Upon detecting objects in the image, the system extracts relevant information, including bounding box coordinates, confidence scores, and class labels. The bounding box's centroid coordinates (cx, cy) are calculated to represent the object's position. The class label is determined based on the assigned class number (cls), and if the confidence score exceeds a predefined threshold (e.g., 0.8), the class name is published. The centroid coordinates and class label are packaged into ROS messages and published via the designated topics.
Detected objects are visualized on the camera image for debugging and visualization purposes. Bounding boxes are drawn around detected objects, and labels indicating the class name and confidence score are overlayed.

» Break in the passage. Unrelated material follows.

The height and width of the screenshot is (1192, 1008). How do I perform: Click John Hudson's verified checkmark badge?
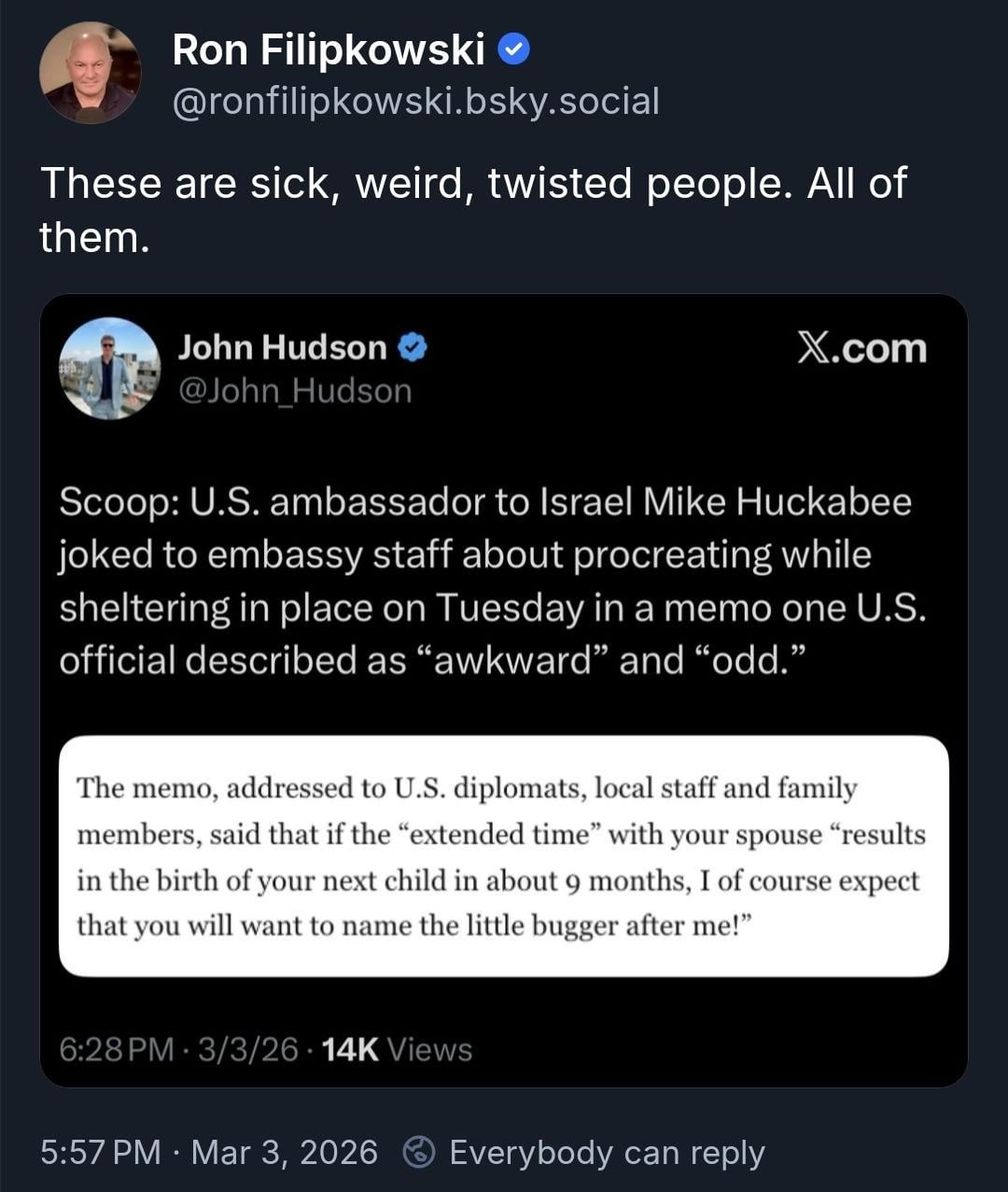413,348
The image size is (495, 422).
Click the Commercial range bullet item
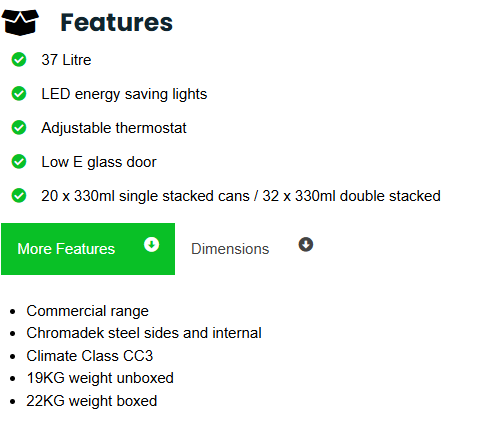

Additionally, small dots are drawn at the centroid of each detected object for reference.
After processing, the annotated image with detected objects is converted back to a NumPy array and published for visualization in the ROS ecosystem.
The robot demonstrated a high degree of proficiency in
following lane markings detected in the camera images. It
employed techniques such as color filtering and line fitting to
identify lanes. The robot was able to adjust its steering to stay
within the lanes, demonstrating the effectiveness of the control
algorithms implemented. The success in lane following is a
testament to the robustness of the computer vision techniques
and control algorithms used in this project.
The robot was capable of detecting objects of interest within
its environment, such as ”Turn”, ”Go”, or ”Stop” signs. This
was achieved using advanced computer vision techniques.
The detection was used to trigger specific actions by the
robot, adding a layer of interactivity and responsiveness to the
system. The successful detection of objects of interest and the
subsequent triggering of actions demonstrate the effectiveness
of the object detection algorithms implemented.
The robot was able to estimate the distance to detected
objects using depth information obtained from the camera.
This information was crucial for making decisions about when
to execute certain actions, such as stopping or turning. The
ability to accurately estimate distances to objects is a critical
component of autonomous navigation systems, as it allows the
system to interact safely and effectively with its environment.
The success in object distance estimation indicates the effec
tiveness of the depth perception capabilities of the system.
In conclusion, the results obtained from this project demonstrates the effectiveness of the techniques and algorithms implemented. The robot was able to follow lanes, detect objects, and estimate distances to objects accurately, demonstrating its potential for real-world applications in autonomous navigation.